= AIM OF THE EXERCISE =
Reproduce, from the lines below, exactly the stretch that begins at the line containing "Task: Click the 导出 button" and ends at the line containing "Task: Open iCloud Drive location", both included.

Stored items
+--
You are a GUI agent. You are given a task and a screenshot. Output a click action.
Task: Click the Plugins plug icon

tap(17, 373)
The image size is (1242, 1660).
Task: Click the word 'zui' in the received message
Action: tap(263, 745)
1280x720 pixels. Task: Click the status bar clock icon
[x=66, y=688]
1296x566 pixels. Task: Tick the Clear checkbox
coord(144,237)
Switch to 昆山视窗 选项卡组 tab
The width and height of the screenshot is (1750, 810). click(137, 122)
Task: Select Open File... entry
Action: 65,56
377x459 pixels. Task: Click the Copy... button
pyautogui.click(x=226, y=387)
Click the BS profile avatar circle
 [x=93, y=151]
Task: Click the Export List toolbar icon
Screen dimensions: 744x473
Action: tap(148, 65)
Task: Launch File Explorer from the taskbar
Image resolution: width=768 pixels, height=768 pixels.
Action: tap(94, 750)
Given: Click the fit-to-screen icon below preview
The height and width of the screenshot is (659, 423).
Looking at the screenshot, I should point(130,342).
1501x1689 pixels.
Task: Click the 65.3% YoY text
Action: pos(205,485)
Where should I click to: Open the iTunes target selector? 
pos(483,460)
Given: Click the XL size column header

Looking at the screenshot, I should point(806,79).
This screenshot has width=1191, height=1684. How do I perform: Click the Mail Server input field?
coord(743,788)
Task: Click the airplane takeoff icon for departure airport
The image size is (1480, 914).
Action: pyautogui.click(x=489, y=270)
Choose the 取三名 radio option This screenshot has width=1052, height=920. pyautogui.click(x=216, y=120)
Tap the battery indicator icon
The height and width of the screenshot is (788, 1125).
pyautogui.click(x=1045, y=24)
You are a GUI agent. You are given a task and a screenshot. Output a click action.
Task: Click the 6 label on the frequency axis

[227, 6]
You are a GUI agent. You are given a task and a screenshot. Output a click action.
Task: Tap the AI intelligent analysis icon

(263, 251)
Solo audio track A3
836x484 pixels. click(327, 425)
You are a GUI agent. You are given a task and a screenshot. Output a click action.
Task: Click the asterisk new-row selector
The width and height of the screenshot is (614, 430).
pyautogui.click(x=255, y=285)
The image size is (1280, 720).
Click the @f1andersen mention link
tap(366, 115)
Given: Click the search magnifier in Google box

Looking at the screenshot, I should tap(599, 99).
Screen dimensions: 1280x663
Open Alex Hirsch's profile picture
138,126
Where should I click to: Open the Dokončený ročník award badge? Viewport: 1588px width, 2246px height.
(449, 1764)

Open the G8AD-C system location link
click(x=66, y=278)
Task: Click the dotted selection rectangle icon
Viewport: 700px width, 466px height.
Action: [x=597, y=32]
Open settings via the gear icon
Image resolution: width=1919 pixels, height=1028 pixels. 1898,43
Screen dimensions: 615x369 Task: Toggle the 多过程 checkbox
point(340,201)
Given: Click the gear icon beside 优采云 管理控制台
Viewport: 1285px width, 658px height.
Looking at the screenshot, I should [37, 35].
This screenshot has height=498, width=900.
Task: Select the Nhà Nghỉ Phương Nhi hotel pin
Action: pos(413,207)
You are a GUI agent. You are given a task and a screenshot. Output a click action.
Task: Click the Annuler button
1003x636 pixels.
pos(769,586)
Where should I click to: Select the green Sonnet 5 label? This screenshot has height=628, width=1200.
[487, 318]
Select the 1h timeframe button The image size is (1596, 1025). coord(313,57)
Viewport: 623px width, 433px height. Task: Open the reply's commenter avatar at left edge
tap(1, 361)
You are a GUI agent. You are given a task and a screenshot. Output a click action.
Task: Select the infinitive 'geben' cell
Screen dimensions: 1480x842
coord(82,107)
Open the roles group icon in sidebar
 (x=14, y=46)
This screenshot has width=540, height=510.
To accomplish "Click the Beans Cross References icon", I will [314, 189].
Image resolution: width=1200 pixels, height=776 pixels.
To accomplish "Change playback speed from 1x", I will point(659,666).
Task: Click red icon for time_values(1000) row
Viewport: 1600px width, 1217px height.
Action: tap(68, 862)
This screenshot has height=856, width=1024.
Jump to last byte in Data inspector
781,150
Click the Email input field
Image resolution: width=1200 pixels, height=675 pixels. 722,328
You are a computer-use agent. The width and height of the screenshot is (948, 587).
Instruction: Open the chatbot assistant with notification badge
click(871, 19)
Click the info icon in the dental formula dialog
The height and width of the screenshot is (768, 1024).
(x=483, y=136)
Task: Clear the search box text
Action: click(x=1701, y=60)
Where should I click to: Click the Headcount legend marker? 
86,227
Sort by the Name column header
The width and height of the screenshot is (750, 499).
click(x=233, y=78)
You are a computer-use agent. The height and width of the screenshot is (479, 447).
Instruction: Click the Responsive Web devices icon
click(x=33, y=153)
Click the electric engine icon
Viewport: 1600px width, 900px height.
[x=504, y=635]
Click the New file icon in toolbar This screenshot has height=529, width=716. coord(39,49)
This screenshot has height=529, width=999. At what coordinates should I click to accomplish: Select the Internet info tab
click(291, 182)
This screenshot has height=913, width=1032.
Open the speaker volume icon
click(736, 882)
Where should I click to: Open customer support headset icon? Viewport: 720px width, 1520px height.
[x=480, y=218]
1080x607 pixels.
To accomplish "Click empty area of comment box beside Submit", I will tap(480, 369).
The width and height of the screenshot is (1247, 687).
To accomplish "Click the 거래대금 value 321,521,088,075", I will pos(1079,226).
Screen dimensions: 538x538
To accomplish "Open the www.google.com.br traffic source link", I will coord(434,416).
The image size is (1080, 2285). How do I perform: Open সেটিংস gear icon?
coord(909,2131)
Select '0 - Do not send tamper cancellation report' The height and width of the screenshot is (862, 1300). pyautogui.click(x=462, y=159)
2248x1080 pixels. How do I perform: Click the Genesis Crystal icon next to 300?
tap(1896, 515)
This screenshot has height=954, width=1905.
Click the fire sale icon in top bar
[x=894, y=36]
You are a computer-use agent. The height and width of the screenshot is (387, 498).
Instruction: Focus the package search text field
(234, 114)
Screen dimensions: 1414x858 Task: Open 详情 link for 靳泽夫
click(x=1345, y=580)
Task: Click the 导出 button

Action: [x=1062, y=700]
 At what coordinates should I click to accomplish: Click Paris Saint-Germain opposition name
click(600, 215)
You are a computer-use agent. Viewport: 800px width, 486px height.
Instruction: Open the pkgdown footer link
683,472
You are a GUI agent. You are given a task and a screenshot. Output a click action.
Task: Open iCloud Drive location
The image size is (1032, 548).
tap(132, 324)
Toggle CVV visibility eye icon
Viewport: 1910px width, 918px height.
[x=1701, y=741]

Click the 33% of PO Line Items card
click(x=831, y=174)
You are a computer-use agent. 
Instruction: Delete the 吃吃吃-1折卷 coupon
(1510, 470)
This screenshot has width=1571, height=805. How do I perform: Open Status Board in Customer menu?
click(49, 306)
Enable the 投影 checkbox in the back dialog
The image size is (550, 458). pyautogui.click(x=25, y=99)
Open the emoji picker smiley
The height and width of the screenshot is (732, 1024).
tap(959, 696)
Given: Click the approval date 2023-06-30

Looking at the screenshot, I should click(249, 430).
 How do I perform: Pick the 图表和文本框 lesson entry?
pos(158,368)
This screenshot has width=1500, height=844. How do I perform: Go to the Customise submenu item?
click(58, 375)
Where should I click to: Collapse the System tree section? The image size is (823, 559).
+--
= EXERCISE RESULT =
Task: Click the 导出 button

Action: [x=1062, y=700]
 At what coordinates should I click to accomplish: Click Paris Saint-Germain opposition name
click(600, 215)
You are a computer-use agent. Viewport: 800px width, 486px height.
Instruction: Open the pkgdown footer link
683,472
You are a GUI agent. You are given a task and a screenshot. Output a click action.
Task: Open iCloud Drive location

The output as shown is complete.